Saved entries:
* * * * * * *
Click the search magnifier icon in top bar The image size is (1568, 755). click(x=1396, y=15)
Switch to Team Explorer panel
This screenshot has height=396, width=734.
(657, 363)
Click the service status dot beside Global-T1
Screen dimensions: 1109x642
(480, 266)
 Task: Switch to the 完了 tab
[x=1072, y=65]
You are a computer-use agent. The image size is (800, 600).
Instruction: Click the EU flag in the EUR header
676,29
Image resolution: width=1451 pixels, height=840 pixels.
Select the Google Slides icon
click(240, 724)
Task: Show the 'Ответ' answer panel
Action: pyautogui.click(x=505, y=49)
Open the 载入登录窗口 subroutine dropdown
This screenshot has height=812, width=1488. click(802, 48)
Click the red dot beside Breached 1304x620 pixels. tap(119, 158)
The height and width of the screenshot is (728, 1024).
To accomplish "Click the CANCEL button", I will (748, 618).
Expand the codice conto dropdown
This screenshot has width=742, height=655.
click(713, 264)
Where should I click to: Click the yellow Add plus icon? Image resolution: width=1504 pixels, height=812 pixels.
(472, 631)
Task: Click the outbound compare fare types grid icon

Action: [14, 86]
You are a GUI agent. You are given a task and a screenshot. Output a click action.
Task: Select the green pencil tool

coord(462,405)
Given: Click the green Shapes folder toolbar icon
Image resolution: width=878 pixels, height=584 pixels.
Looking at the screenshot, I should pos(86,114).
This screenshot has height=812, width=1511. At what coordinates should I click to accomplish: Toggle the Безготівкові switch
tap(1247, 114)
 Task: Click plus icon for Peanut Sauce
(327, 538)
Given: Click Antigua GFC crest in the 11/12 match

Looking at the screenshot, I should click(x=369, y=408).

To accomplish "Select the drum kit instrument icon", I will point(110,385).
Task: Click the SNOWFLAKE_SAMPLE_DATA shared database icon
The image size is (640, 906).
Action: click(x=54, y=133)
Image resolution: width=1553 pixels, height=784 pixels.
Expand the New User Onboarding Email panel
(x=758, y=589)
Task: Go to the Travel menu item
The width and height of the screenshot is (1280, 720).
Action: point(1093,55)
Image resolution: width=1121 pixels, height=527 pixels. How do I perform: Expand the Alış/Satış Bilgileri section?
* * * * * * *
The task: An exact copy of every record above is what's needed here.

Task solution:
Click the search magnifier icon in top bar The image size is (1568, 755). click(x=1396, y=15)
Switch to Team Explorer panel
This screenshot has height=396, width=734.
(657, 363)
Click the service status dot beside Global-T1
Screen dimensions: 1109x642
(480, 266)
 Task: Switch to the 完了 tab
[x=1072, y=65]
You are a computer-use agent. The image size is (800, 600).
Instruction: Click the EU flag in the EUR header
676,29
Image resolution: width=1451 pixels, height=840 pixels.
Select the Google Slides icon
click(240, 724)
Task: Show the 'Ответ' answer panel
Action: pyautogui.click(x=505, y=49)
Open the 载入登录窗口 subroutine dropdown
This screenshot has height=812, width=1488. click(802, 48)
Click the red dot beside Breached 1304x620 pixels. tap(119, 158)
The height and width of the screenshot is (728, 1024).
To accomplish "Click the CANCEL button", I will (748, 618).
Expand the codice conto dropdown
This screenshot has width=742, height=655.
click(713, 264)
Where should I click to: Click the yellow Add plus icon? Image resolution: width=1504 pixels, height=812 pixels.
(472, 631)
Task: Click the outbound compare fare types grid icon

Action: [14, 86]
You are a GUI agent. You are given a task and a screenshot. Output a click action.
Task: Select the green pencil tool

coord(462,405)
Given: Click the green Shapes folder toolbar icon
Image resolution: width=878 pixels, height=584 pixels.
Looking at the screenshot, I should pos(86,114).
This screenshot has height=812, width=1511. At what coordinates should I click to accomplish: Toggle the Безготівкові switch
tap(1247, 114)
 Task: Click plus icon for Peanut Sauce
(327, 538)
Given: Click Antigua GFC crest in the 11/12 match

Looking at the screenshot, I should click(x=369, y=408).

To accomplish "Select the drum kit instrument icon", I will point(110,385).
Task: Click the SNOWFLAKE_SAMPLE_DATA shared database icon
The image size is (640, 906).
Action: click(x=54, y=133)
Image resolution: width=1553 pixels, height=784 pixels.
Expand the New User Onboarding Email panel
(x=758, y=589)
Task: Go to the Travel menu item
The width and height of the screenshot is (1280, 720).
Action: point(1093,55)
Image resolution: width=1121 pixels, height=527 pixels. How do I perform: Expand the Alış/Satış Bilgileri section?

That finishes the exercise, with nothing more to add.